Employee onboarding is a pivotal time for any new member of your organization and also for your team. For a new team member the ability to get up to speed on the role and feel part of the team quickly is essential to their long-term happiness in the role. The wrong onboarding is the first step in employee off-boarding. For employers – it’s also costly to have a team member that is not properly onboarding. Gallup research has found that the price tag for replacing an employee is equal to half or twice that person’s salary (Cross, Rob, et al. “How To Succeed Quickly in New Role .” Harvard Business Review , Nov. 2021.)
Below I have some helpful tips for an effective and engaging employee onboarding. While taking these steps won’t guarantee your new team member will be a perfect fit for the role – I have found they help quickly bring a new team member into an organization.
Understand Management Style
One thing that is incredibly helpful is asking questions around management style (both for the manager and their direct report). Being upfront about past bad experiences with bosses or with direct reports will help you both learn a lot about each other. I often find that early conversation prevents frustration in the future. We all have our individual quirks and preferences in how we work. Start by asking each other to describe the characteristics of your past best and worst manager in the past.
I can’t speak enough to the value of consistently documenting as much as possible and then sharing with your new team member. This intensive documentation will help a new team member quickly get up to speed. One can incorrectly assume “documentation” refers purely written material. However I have found a ton of value from from recording calls, meetings, or screen shared material for the intent of being passed on to new team members. Start recording more of your key meetings today if they are conducted virtually.
Onboarding is often a lot of reading, absorbing, and sitting in on meetings (depending on the role). That being said it can start to feel more like you are in school versus diving into a new job and making an impact. This is why it’s key to provide “mini-milestones” to let any new team member know how he or she is doing. Let your new hire know they are hitting key milestones on time. At my workplace we use the project management tool Asana to help organize all steps for employee onboarding along with notes on by what point they should have it complete after starting at the company.
30 Day Mark Goals
This is more of a personal opinion shaped by the team and people I have had the pleasure of working with over the year. I am very adamant that by 30 days into a new role specific KPIs should be developed for any new team member. I’ve found this is beneficial to both the employee and the manager. This is often a great way to end an “official” onboarding period because you’re giving that employee their goals outside of onboarding where their day to day may not be as structured since they are hopefully getting to a point they need less guidance and can handle the role themselves.

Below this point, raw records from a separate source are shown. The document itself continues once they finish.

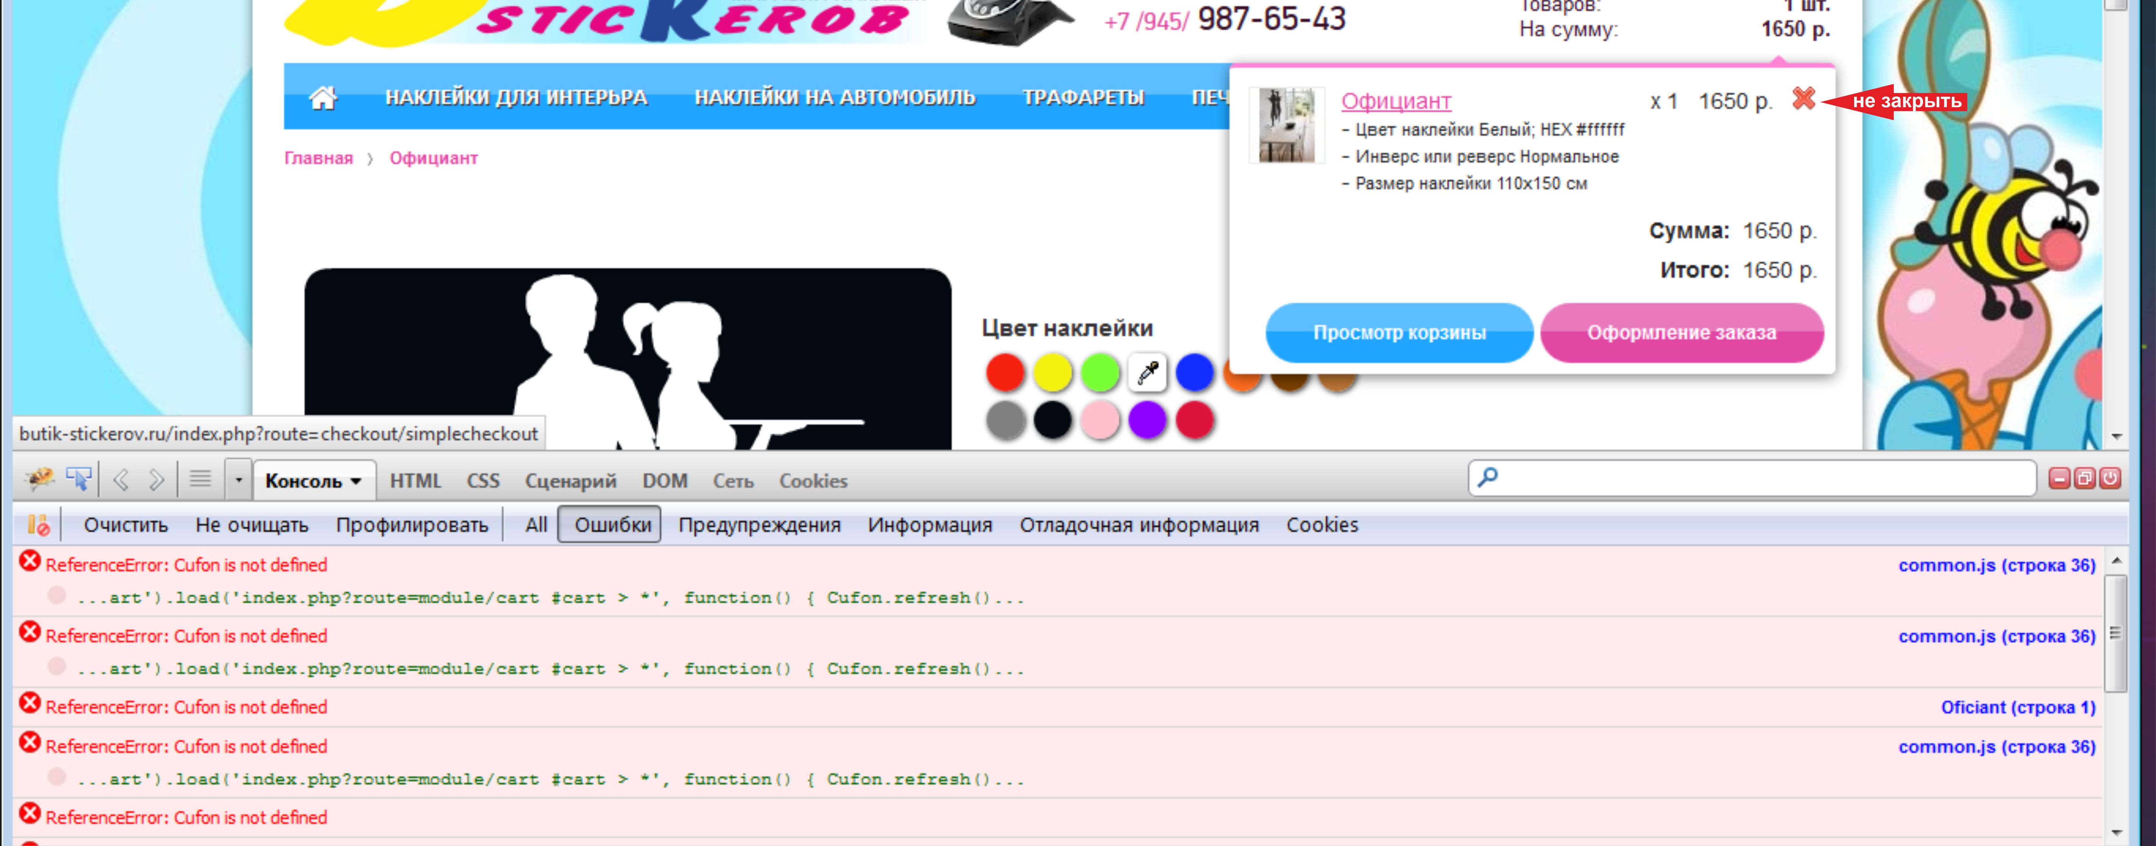
Task: Switch to the Сценарий panel tab
Action: point(570,481)
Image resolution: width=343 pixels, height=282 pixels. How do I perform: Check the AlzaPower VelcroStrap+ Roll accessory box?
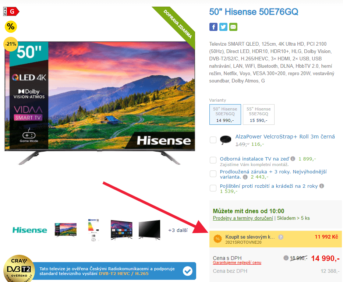(213, 140)
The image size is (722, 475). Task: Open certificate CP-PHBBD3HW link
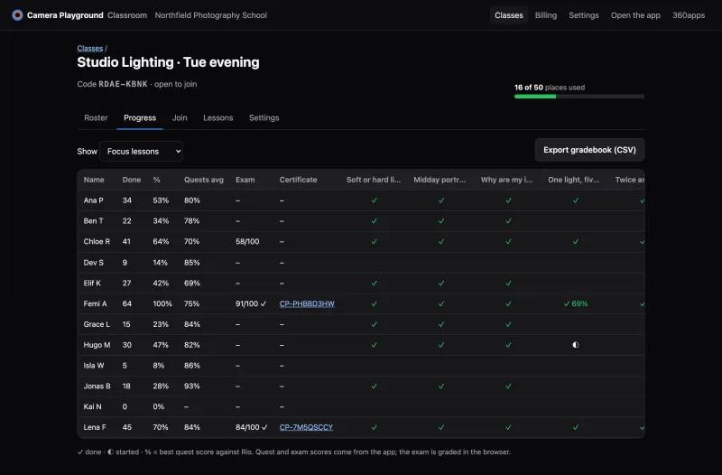tap(307, 303)
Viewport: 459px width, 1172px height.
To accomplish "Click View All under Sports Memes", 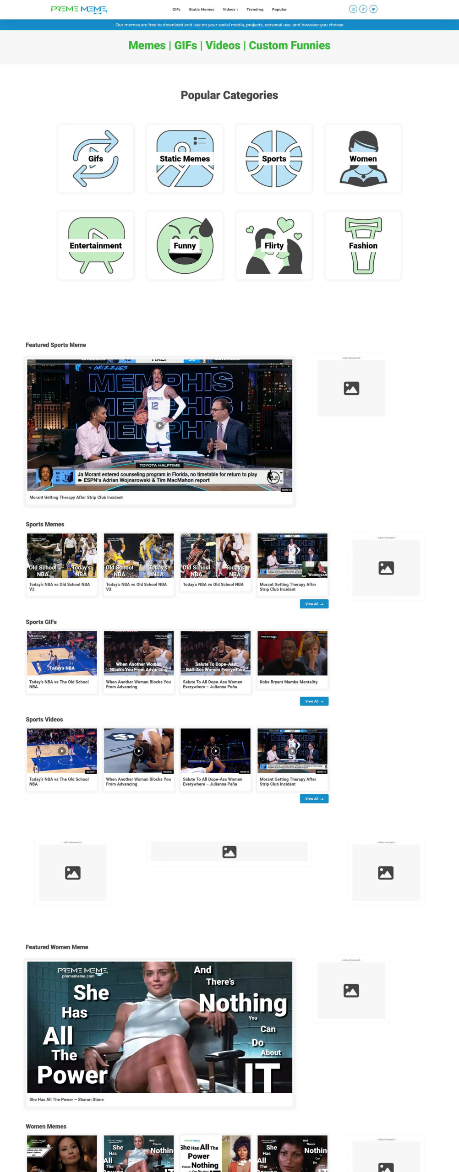I will [314, 604].
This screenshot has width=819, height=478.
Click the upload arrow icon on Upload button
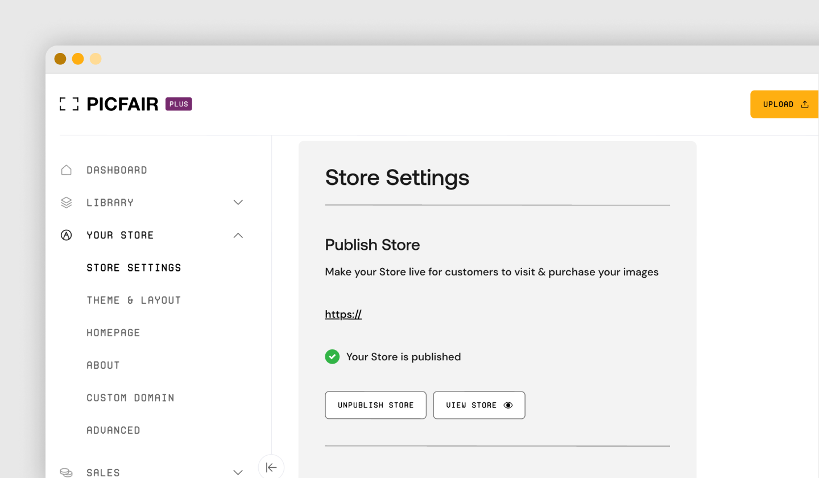[x=804, y=104]
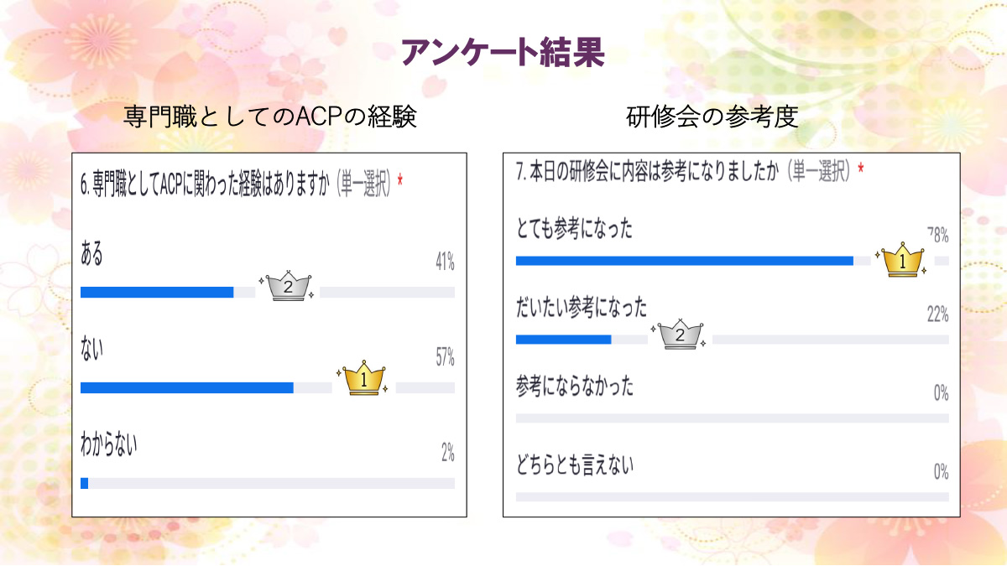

The other thing to keep in mind is with most onboarding periods – they are very standard or “templatized”. This is important for consistency among new hires – however, at the same time this can feel a bit impersonal. These personalized goals make the employee feel seen and also give a manager a clear set of goals to check in with the new team member on over the coming months. Create a customized set of goals at the end of your new hire’s first 30 days.
Foster the Network
Once you have been at a company for a few years you often take for granted the nature relationships that you have cultivated over the years. Those relationships are in many cases just as impactful as the certifications you may get in your role. Those relationships award you credibility, access to opportunities, and support. This is why it’s critical to find ways to make introductions into some of the many teams or networks of people at the company for your new hire.
Harvard Business Review analyzed employee relationships and communication patterns in over 100 companies and concluded that networks were critical for success. In fact, the employees who were the most productive, innovative and engaged in roles were those who established broad and mutually beneficial connections from their first days at the company. The average person at a company is relied upon by 5 to 12 colleagues (Cross, Rob, et al. “How To Succeed Quickly in New Role .” Harvard Business Review , Nov. 2021.). Establish some of these key relationships through introductions early on for your new hire.